EDITORIAL SEPTIEMBRE 2020

Primavera e infancias en Una Nueva Constitución para Chile. 

La primavera se avecina en este mes lleno de días significativos para la memoria del país, septiembre se viene en medio de cuarentenas con breves episodios de salida a la calle, late la expectativa de terminar con la Constitución del lucro y dar a luz a una nueva Constitución que reconozca respete y garantice derechos Humanes, económicos, sociales, pluriculturales, espirituales de las personas, (mujeres, hombres, intersexuales, transexuales…) y de la Naturaleza de la cual somos parte.

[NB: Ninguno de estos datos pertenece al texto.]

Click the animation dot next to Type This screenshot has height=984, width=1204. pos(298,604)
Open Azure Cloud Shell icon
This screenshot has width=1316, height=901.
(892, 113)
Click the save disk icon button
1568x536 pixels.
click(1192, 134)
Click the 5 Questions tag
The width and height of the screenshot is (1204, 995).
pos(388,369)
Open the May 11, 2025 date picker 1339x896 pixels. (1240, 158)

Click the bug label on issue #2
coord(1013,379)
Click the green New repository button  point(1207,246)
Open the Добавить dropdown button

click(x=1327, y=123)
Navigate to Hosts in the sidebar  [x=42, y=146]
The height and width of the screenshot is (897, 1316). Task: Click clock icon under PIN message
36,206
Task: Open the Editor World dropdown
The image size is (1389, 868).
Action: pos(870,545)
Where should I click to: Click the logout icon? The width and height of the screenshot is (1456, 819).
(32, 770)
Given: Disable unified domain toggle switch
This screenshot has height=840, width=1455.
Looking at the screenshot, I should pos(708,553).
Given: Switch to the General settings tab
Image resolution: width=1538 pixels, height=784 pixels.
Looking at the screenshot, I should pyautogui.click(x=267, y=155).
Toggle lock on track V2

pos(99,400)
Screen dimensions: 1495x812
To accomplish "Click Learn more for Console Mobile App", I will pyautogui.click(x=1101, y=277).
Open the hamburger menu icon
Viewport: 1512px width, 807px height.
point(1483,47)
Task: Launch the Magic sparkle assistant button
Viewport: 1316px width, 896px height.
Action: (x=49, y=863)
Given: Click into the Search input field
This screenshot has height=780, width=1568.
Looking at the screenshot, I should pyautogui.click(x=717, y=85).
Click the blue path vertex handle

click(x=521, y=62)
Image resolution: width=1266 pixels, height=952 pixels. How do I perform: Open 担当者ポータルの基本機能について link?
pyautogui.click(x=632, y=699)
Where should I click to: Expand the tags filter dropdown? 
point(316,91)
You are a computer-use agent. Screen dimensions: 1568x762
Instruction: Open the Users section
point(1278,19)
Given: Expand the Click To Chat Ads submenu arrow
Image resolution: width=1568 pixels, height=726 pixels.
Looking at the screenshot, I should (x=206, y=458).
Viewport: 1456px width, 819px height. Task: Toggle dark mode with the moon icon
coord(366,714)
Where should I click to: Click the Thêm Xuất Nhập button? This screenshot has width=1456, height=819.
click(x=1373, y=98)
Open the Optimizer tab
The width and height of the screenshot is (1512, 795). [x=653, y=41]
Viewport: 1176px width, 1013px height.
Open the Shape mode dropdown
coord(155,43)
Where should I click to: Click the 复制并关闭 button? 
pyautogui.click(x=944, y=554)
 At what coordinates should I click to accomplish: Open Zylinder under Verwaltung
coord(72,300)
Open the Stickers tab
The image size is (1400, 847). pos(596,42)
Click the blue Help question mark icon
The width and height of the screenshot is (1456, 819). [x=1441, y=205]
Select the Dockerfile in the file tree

Chile necesita de un marco legal que garantice la participación activa, orgánica, libre de las infancias en la creación de leyes y políticas que le atañen en lo especifico y que le atañen como parte integrante de sus comunidades, barrios o escuelas. En ese sentido, debe prever los mecanismos que faciliten la entrega de recursos necesarios para una participación orgánica, vinculante de las infancias y juventudes en los procesos de creación de leyes. Aspiramos que esta nueva Constitución proyecte un cambio profundo y significativo para nuestras vidas, que sea escrita y creada desde el cuerpo que somos y también los territorios que habitamos, desde las   memorias, creatividades, y el respeto absoluto a la Madre Naturaleza.

Una constitución debiera ser garante de la participación activa de ser creada estar escrita o al menos por todes a quienes nos afecta y eso incluye las infancias. Que se reconozca a niñes, niñas y niños como personas pensantes, opinantes, que garantice se respete la pluridiversidad de condiciones culturales, socioeconómicas, neurológicas, en base a la potencialidad que la constituye y no la problematización, estigmatización o discriminación.

Pero ¿podrá la nueva constitución de Chile, garantizar el derecho de las infancias a jugar y vivir sin miedo a encontrarse con una bala mientras juega en el pasaje o va camino de la escuela? ¿Podrán ver las infancias garantizado su derecho a opinar sobre los currículos educativos, enriquecer y dotar de nuevos sentidos al proceso educativo y a la escuela, o tener una vivienda construida considerando sus necesidades e intereses superiores, será posible albergar espacio para los interese superiores de la infancia en los metrajes que dictan las políticas habitacionales de las viviendas sociales?